The hot stove is running cold right now, so this week we’re going to run a series of guest posts from Sam Tydings, Steven’s brother. Sam used Out of the Park Baseball to simulate some past “what if” Yankees scenarios. We begin today with the Greg Maddux non-signing. You can follow Sam on Twitter at @simmonsclass.
The hottest Broadway shows. The biggest contract given to a pitcher in MLB history. Donald Trump. These were supposed to be the deciding factors behind Greg Maddux leaving the Cubs to join an upstart Yankees club looking to make a big free agent splash in the winter of 1992. Instead Maddux spurned the Yankees, who had not made a playoff appearance since 1981, in favor of joining a Braves team which had won back-to-back NL pennants but had yet to get over the hump and win the World Series.
The Yankees not only missed out on Maddux, but every free agent pitcher they targeted that winter, including David Cone, Doug Drabek, and Jose Guzman, along with Barry Bonds, who left Pittsburgh for San Francisco that winter despite the Yankees making some overtures. Perhaps this could be attributed to the fact that George Steinbrenner was still suspended by Major League Baseball due to the Howie Spira/Dave Winfield issue. Of course, Steinbrenner ceding day-to-day operations of the team, including roster control, to Gene Michael was a net positive in the end as it assuredly kept the Yankees from shipping off the entire Core Four (and Bernie!), even if it meant whiffing on the class of ’93.
Maddux left $6 million on the table, a big deal in pre-strike MLB money, in order to form one of the most formidable rotations in MLB history. The mid to late 1990’s turned out pretty well for both Maddux (three Cy Youngs and a World Series ring) and the Yankees (four titles, two over Maddux’s Braves), but let’s imagine a past where Maddux takes the Yankees’ monster offer and joins a future dynasty with Bernie Williams, Don Mattingly, and Paul O’Neill on the MLB roster and the Core Four waiting in the wings in the minors.
The 1993 Yankees were the sign of an extremely bright future in the Bronx, as the team tallied 88 wins, sparking a run of finishing above .500 that continues to this day. Of course, the team failed to win the AL East and were winning the division handily in 1994 when the strike ended play in August. Adding Maddux to the team changed everything in a hurry. Our fake OOTP ’93 Yanks led the league with 108 wins, led by Maddux’s 19-8 record and an incredible 190 ERA+ in a league-leading 291 innings. Unfortunately, the team was vanquished by Yankee killers Edgar Martinez and Ken Griffey, Jr. in the ALCS. Here are Maddux’s numbers:
Of course, the team’s run of dominance was only just beginning, as adding players like Andy Pettitte, Mariano Rivera, Derek Jeter, and Jorge Posada, all who were in the Yankees’ system by the time Maddux signed, turned the AL into a laugher. Starting with the 1995 season* the Yankees won seven straight pennants and nine out of ten, including the 1995-1997 and 2000 and 2003 World Series. Maddux was of course incredible, winning three Cy Youngs, two MVP’s, and a World Series MVP along the way, cementing his spot in Yankees lore and the MLB Hall of Fame. Yes, it is possible that the Yankees were one move away from having an even more dominant run than we experienced twenty years ago.
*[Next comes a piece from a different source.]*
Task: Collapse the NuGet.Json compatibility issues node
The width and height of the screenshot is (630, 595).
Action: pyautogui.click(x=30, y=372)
* A quick caveat on Out of the Park Baseball: It plays out the 1994 season as scheduled and a full 162-game schedule for 1995. So for this exercise we have to suspend our disbelief for a little and pretend that the richest team adding the best pitcher to a huge contract would have done away with the strike instead of exacerbating tensions.
As Maddux helped prove in Atlanta, the MLB playoffs are a random beast. Every dynastic team experienced a huge break or two along the way, on the field or off, and every would-be dynasty was denied some of those same breaks. The 1999 Braves had an 8th inning lead in two World Series games but all it is remembered for is a Yankees sweep to cap off a dominant century of play.
Maddux to the Yankees might have been enough to push the team past Toronto in ’93 but more importantly, it raises the ceiling on the championship window that already existed. Would Maddux at the peak of his powers in 1995 been enough to give the Yankees the AL East and avoid the Seattle team that would ultimately fell them? Would it have been enough to propel the Yankees past the rest of the American League in 1997?
With an ace missing from the Braves’ rotation, does another team fill the power void in the National League to play spoiler to the Yankees dynasty we all knew and loved, or would they have just been replacement victims in the background of our World Series VHS collection? The Yankees missed out on Maddux, but obviously did not miss out on the parades. It is the most stereotypical Yankee fan complaint in the world, but the 90’s dynasty somehow could have been even better, and everyone would have hated the Yankees just that much more.